- Work task
Leave the pictures in the listing below aside and reproduce exactly the lines starting with the one with "The width and" and going on through the one with "Given: Select the 91563_20074 detection row", both ends included.

++++++++++++++++++++

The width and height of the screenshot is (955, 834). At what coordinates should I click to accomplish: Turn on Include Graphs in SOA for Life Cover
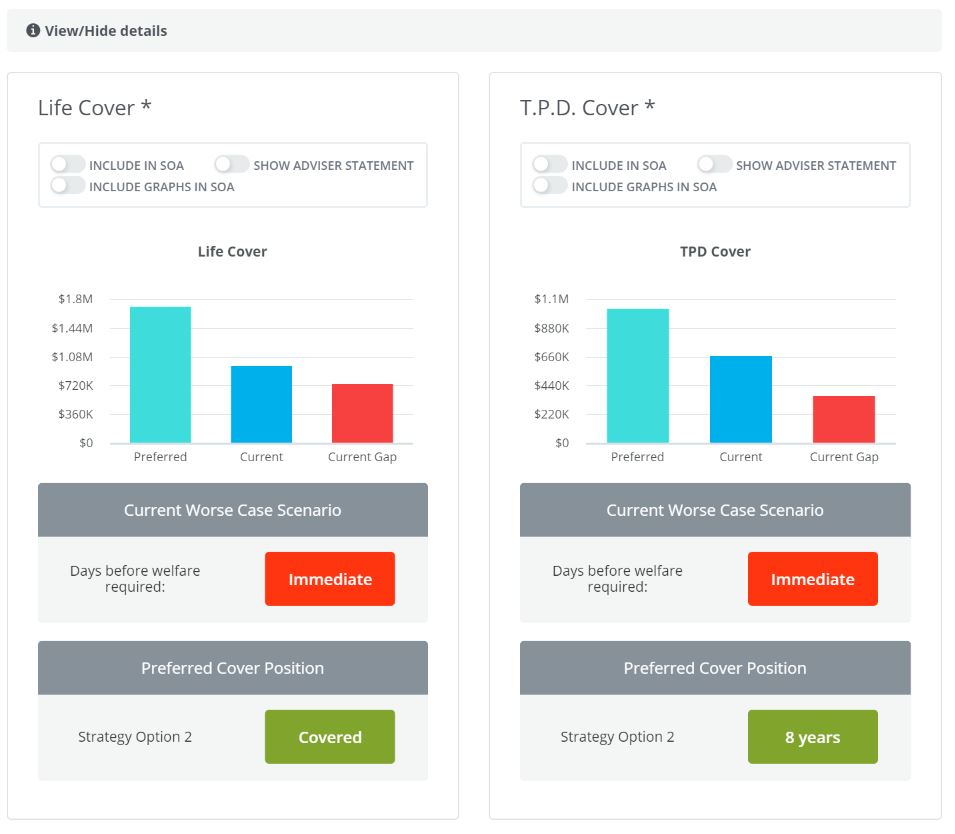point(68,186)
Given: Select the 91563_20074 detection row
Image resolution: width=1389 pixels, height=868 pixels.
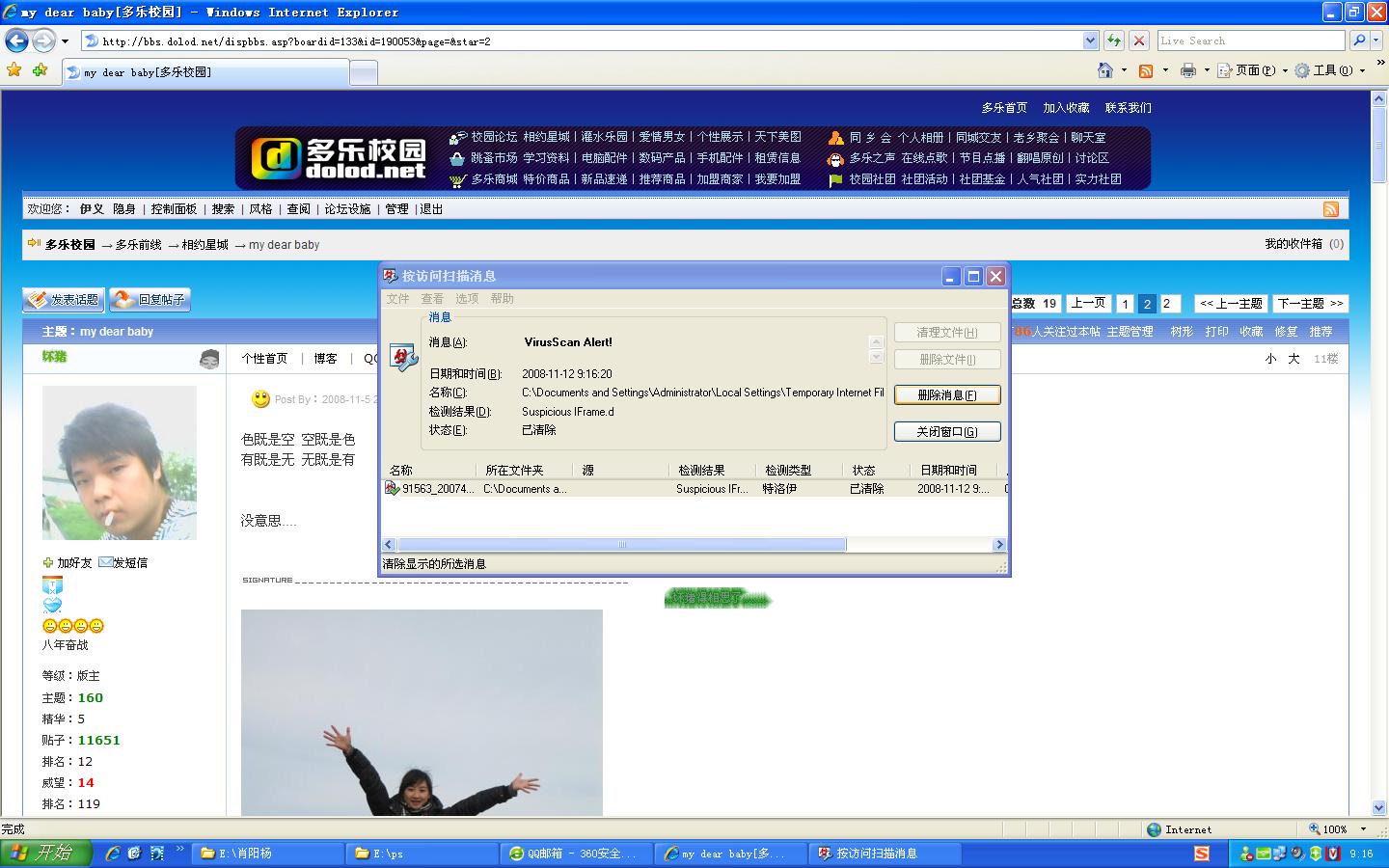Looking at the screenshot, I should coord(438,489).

++++++++++++++++++++

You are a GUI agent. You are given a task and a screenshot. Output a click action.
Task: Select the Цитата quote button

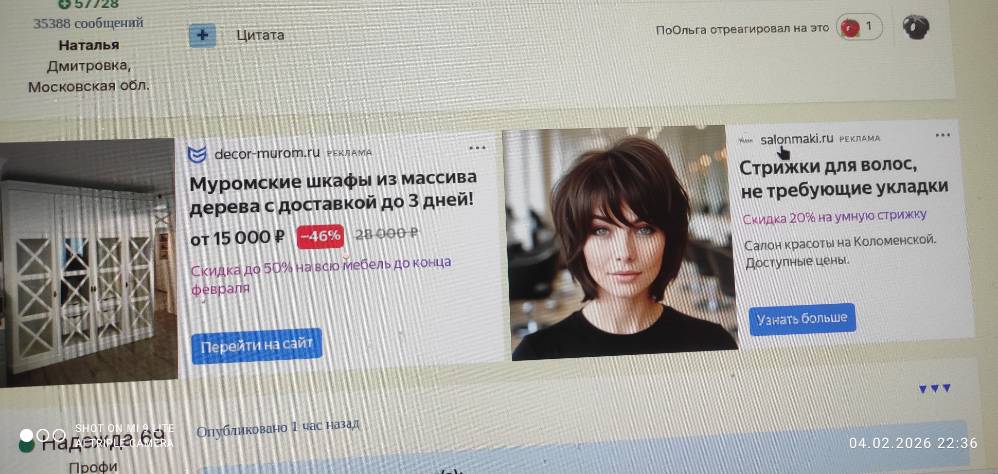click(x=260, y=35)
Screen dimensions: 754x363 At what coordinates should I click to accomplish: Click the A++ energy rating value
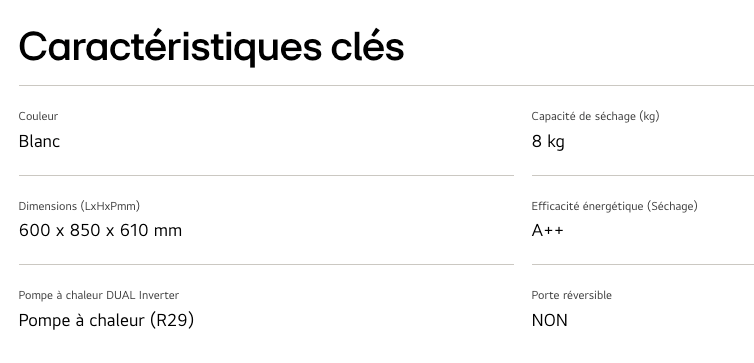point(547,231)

++++++++++++++++++++

- Your solution
The width and height of the screenshot is (955, 834). At what coordinates should I click to accomplish: Turn on Include Graphs in SOA for Life Cover
point(68,186)
Given: Select the 91563_20074 detection row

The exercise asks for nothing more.